## start

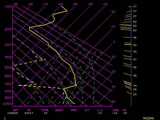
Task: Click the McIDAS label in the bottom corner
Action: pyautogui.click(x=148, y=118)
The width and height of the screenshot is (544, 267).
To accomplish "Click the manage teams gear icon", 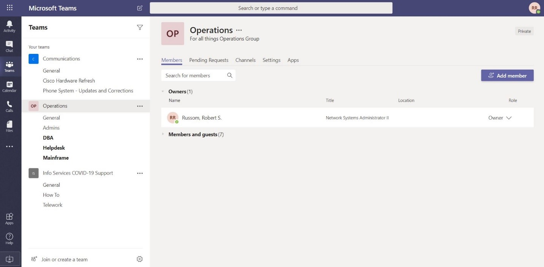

## end
## start

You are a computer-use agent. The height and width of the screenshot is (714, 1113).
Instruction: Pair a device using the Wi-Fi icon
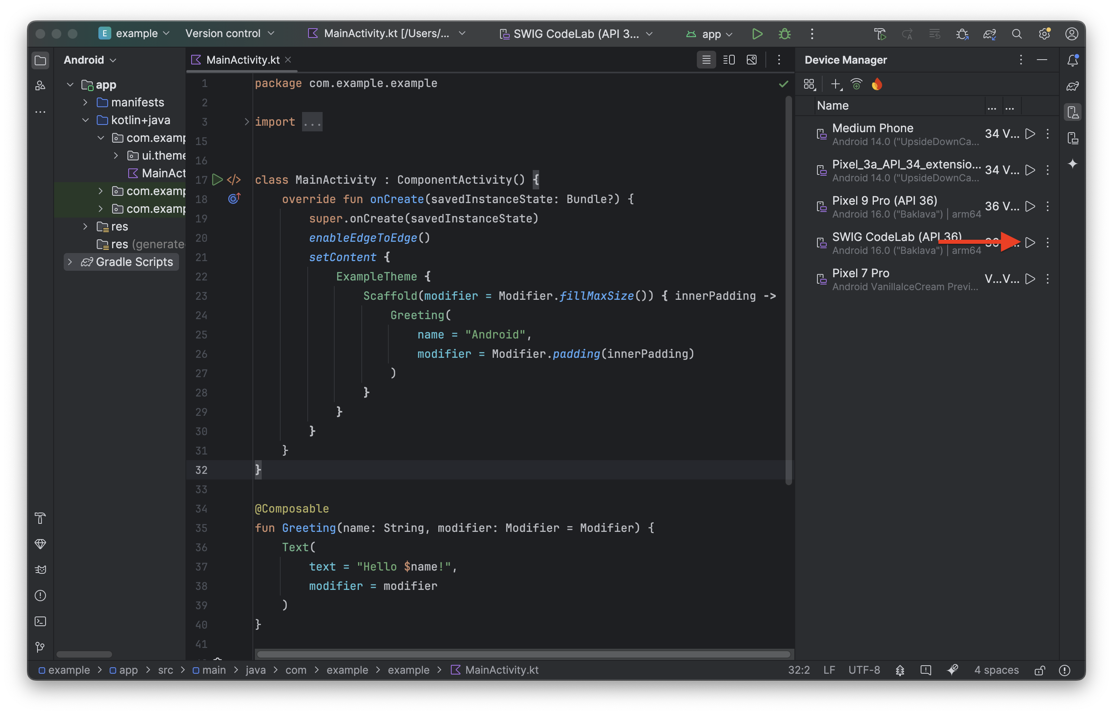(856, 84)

## end
## start

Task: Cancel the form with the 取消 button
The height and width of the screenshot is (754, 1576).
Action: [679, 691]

## end

◆ **What you should do**:
Express the listing from the line with "The width and" up to and including the line with "the manage teams" as a JSON list of strings, one per line, leaving out blank lines and any pictures.

◆ **Solution for this problem**:
[
  "The width and height of the screenshot is (544, 267).",
  "To accomplish \"Click the manage teams gear icon\", "
]